560 Background: The majority of pts with mCRC have microsatellite stable (MSS) tumors with minimal response to PD-L1/PD-1 blockade. MEK inhibition upregulates tumor major histocompatibility complex-I expression, promotes intratumoral T-cell accumulation and improves anti–PD-L1 responses (Ebert, Immunity. 2016), supporting clinical evaluation of combined anti–PD-L1 (A) plus MEKi (C) in pts with mCRC. Methods: Pts with chemotherapy-refractory or locally advanced mCRC were evaluated. A was administered IV q2w at 800 mg.
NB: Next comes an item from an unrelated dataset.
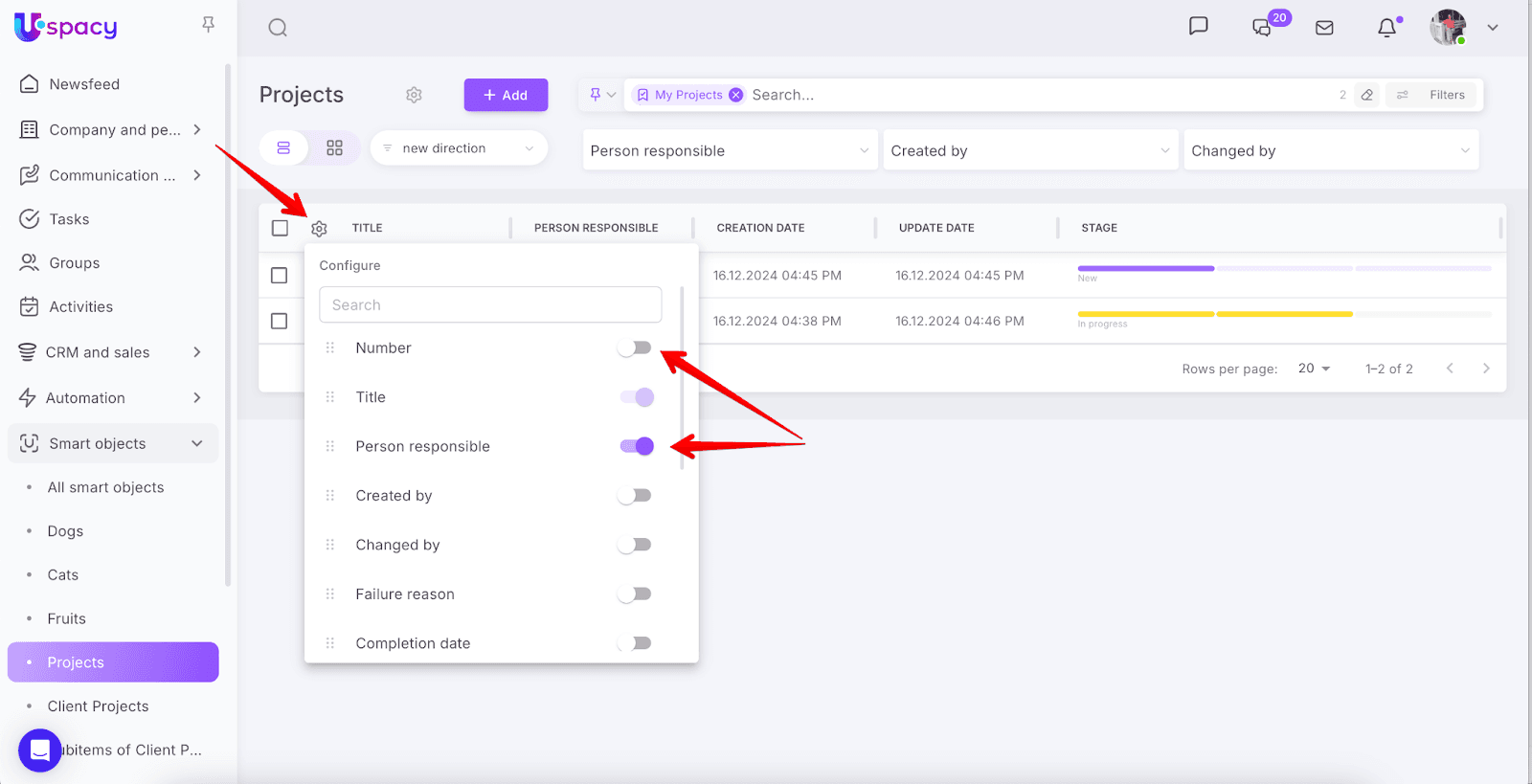Screen dimensions: 1532x784
Task: Click the Add project button
Action: (x=506, y=95)
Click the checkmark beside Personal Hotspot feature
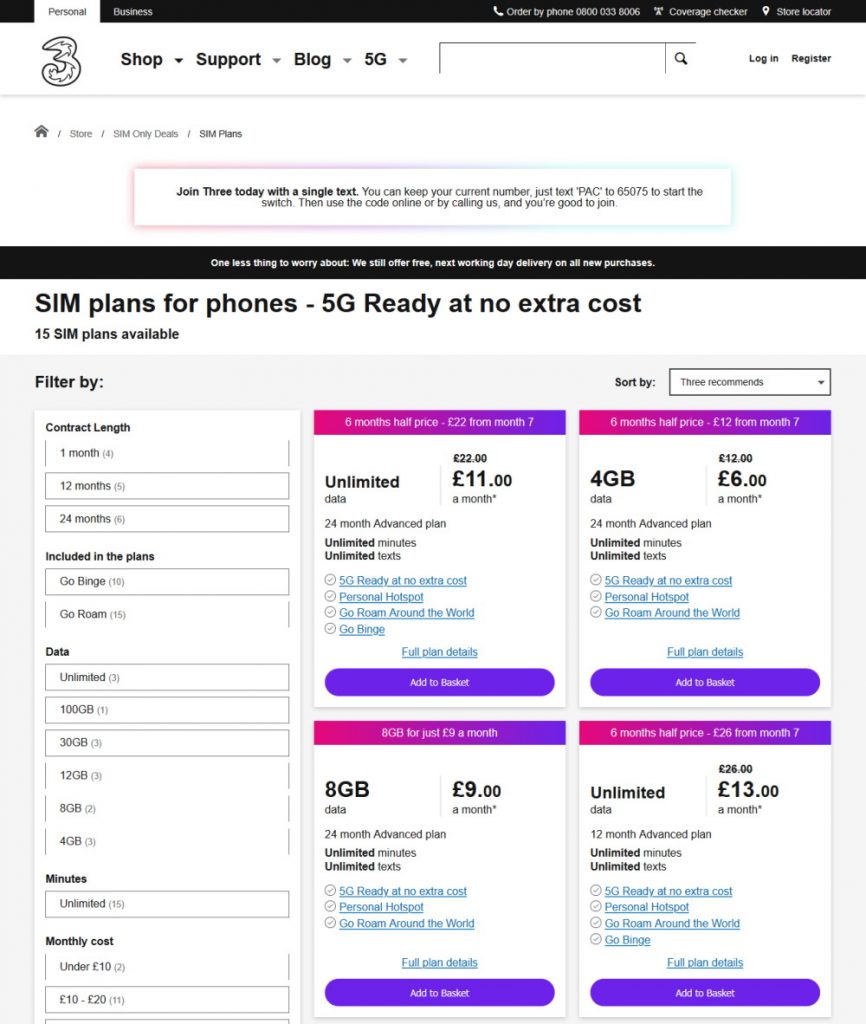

C was dosed PO daily at 20 to 60 mg during dose escalation and 60 mg during dose expansion (14/14 or 21/7 d on/off schedule). Primary endpoints were safety and tolerability. Investigator-assessed ORR and PFS by RECIST v1.1 and OS were secondary endpoints. Microsatellite instability (MSI) status was locally reported and centrally confirmed by NGS-based scoring. Results: As of May 10, 2017, 84 pts (57 KRASmt, 25 KRASwt, 2 unknown) were enrolled and evaluable. 66 pts had received 5+ prior therapies; 38 had known MSI status at baseline (MSS [n = 29], MSI-low [n = 8], MSI-H [n = 1]). A + C combination was tolerable. Treatment-related Gr 1-2 and Gr 3-4 AEs occurred at 60% and 37%, respectively. The most frequent related Gr 3-4 AEs were increased blood CPK, rash, diarrhea and fatigue (5% each). No treatment-related Gr 5 AEs occurred. 13% and 24% of pts experienced AEs leading to A and C withdrawal, respectively. Median follow-up was 14.3 mo (range, 0.5-29.8). Confirmed PR was observed in 7 pts (8%; locally reported MSS [n = 3], MSI-low [n = 1], MSI unknown [n = 3]). Median DOR was 14.8 mo (95% CI: 6.0, NE); DCR (PR + SD) was 31%. Median PFS was 1.9 mo (95% CI: 1.8, 2.3); median OS was 10.0 mo (95% CI: 6.2, 14.1). The 6-mo and 1-y OS rates were 65% (95% CI: 54, 76) and 46% (95% CI: 34, 58), respectively. Molecular determinants and immune biomarkers of response will be presented. Conclusions: A + C demonstrated a tolerable safety profile and improvements in OS vs those reported with SOC in heavily pretreated pts with mCRC. Objective responses observed in pts with MSS/MSI-low mCRC were durable, suggesting benefit of this novel combination in a pt population refractory to immune therapies. Clinical trial information: NCT01988896.